Eine weltweit einzigartige Infrastruktur zur Entwicklung von Drohnen wird derzeit am Forschungsflughafen Braunschweig-Wolfsburg aufgebaut. Im Rahmen des Forschungsprojekts “Flybots” entsteht dort ein aerodynamisches Labor mit Windkanal, ein Drohnenkäfig für sichere Flugversuche im Freifeld und eine mobile Infrastruktur zur Drohnendetektion. Ins Leben gerufen wurde das visionäre Projekt von der Technischen Universität Braunschweig gemeinsam mit dem Deutschen Zentrum für Luft- und Raumfahrt (DLR).

Ein moderner und offener Windkanal am Institut für Flugantriebe und Strömungsmaschinen (IFAS) bildet die erste Hauptkomponente des neuen Drohnen-Testzentrums.

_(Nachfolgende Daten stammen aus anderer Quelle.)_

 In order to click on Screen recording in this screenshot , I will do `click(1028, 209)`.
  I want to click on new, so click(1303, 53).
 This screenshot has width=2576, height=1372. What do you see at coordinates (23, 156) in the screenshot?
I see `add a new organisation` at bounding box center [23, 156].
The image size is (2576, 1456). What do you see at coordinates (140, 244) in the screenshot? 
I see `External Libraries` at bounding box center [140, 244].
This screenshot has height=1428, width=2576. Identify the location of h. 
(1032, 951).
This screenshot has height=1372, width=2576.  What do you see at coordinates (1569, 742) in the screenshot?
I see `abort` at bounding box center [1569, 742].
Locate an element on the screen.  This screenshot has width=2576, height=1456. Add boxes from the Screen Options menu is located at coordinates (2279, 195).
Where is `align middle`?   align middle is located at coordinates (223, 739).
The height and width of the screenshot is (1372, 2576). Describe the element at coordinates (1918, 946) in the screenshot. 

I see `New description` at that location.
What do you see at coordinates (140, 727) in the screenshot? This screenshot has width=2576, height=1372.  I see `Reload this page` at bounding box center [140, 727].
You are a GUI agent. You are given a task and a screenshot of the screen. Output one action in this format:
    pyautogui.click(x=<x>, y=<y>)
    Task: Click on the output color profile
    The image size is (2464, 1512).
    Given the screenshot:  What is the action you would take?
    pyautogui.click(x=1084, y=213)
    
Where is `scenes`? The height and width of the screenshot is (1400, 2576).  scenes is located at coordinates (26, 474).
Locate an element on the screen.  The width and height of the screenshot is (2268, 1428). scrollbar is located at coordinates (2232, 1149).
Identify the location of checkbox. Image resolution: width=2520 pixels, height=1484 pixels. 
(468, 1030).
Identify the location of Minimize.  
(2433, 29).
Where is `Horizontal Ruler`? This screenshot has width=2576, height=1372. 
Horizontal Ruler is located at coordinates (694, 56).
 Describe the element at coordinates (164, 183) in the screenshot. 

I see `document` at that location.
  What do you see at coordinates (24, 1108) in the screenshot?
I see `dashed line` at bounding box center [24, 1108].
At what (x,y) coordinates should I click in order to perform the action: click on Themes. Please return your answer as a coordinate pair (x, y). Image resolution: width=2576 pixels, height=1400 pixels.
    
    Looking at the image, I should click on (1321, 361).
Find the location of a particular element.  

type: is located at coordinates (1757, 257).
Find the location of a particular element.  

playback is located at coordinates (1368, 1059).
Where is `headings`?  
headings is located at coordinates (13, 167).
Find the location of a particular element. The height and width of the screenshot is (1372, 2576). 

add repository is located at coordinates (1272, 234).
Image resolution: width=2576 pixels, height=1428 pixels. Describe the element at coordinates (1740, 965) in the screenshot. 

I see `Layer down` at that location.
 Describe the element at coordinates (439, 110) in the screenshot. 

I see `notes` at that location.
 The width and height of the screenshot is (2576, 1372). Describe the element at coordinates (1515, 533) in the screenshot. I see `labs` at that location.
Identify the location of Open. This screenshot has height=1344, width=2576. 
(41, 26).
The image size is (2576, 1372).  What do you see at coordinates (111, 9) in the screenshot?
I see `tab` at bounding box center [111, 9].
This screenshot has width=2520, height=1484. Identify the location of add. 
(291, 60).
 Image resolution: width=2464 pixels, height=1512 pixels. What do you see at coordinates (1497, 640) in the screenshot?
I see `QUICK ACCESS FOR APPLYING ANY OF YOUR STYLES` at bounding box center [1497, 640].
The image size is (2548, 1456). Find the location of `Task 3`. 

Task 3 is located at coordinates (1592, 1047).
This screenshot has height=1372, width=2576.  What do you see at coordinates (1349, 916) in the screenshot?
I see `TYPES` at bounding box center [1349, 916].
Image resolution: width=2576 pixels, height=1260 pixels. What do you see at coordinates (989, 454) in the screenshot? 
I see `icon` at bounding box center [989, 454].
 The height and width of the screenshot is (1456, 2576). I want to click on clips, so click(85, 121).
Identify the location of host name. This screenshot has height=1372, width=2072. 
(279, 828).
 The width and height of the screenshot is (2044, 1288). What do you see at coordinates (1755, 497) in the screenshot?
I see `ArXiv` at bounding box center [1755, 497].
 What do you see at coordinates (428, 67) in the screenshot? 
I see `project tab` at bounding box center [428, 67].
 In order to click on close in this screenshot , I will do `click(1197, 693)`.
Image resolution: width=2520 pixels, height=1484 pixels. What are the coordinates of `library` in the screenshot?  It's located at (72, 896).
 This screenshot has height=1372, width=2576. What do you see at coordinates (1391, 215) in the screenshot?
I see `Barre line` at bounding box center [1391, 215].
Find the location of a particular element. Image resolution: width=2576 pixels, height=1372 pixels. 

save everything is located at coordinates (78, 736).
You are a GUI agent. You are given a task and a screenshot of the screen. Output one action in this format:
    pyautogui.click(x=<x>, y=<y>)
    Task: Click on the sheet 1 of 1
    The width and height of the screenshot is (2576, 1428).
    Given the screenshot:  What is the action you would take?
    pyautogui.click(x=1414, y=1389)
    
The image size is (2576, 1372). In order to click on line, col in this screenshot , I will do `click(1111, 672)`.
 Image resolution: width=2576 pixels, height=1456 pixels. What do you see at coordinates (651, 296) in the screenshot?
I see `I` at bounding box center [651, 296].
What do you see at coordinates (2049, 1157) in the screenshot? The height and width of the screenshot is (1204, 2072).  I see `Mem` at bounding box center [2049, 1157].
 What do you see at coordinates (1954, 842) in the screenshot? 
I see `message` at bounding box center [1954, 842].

Im Fokus steht dabei die Optimierung von Antriebssträngen sowie die elektromagnetische Verträglichkeit (EMV) von Drohnen und deren Störwechselwirkungen. Der Antriebsstrang kann dabei, je nach Versuchsanforderung, modifiziert betrachtet werden. Dadurch ist es möglich, Tests unter Volllast-Bedingungen für Elemente wie Propeller, Motorwelle, E-Motor oder Frequenzumrichter einzeln oder im Arbeitsverbund durchzuführen. Diese Betrachtungsmöglichkeit ist insbesondere dann hilfreich, wenn analysiert werden muss, wie sich Störungen auf das Antriebsverhalten auswirken.

Das spezielle Alleinstellungsmerkmal des Windkanals stellt die Möglichkeit dar, das aerodynamische Verhalten zu untersuchen und gleichzeitig die EMV-Eigenschaften zu vermessen. So ist es beispielsweise möglich, elektromagnetische Einflüsse auf die Navigations- und Steuerungssysteme von vollständigen Drohnensystemen während des Betriebes zu wissenschaftliche zu Untersuchen.

Der Aufbau des Windkanals erlaubt Anströmungsgeschwindigkeiten von bis zu 35 m/s bei einem Messstreckenvolumen von ca. 8 m³. Die Messtechnik und Störgeneratoren befinden sich außerhalb des Luftstroms und innerhalb des EMV-Käfigs, welcher über ein Volumen von ungefähr 100 m³ verfügt. Dieser Käfig ist in zwei Ausführungen verfügbar: In der ersten Ausführung wird die Kabine als Absorberkammer aufgebaut. Dabei werden Reflexionen genutzt, um lokale Feldstärkeüberhöhungen durch Interferenzen zu erzeugen. Bei der zweiten Konfiguration können metallische Randbedingungen mithilfe eines sogenannten Mode-Stirrers verändert werden, um spezielle Schwingungsmoden aufzubauen.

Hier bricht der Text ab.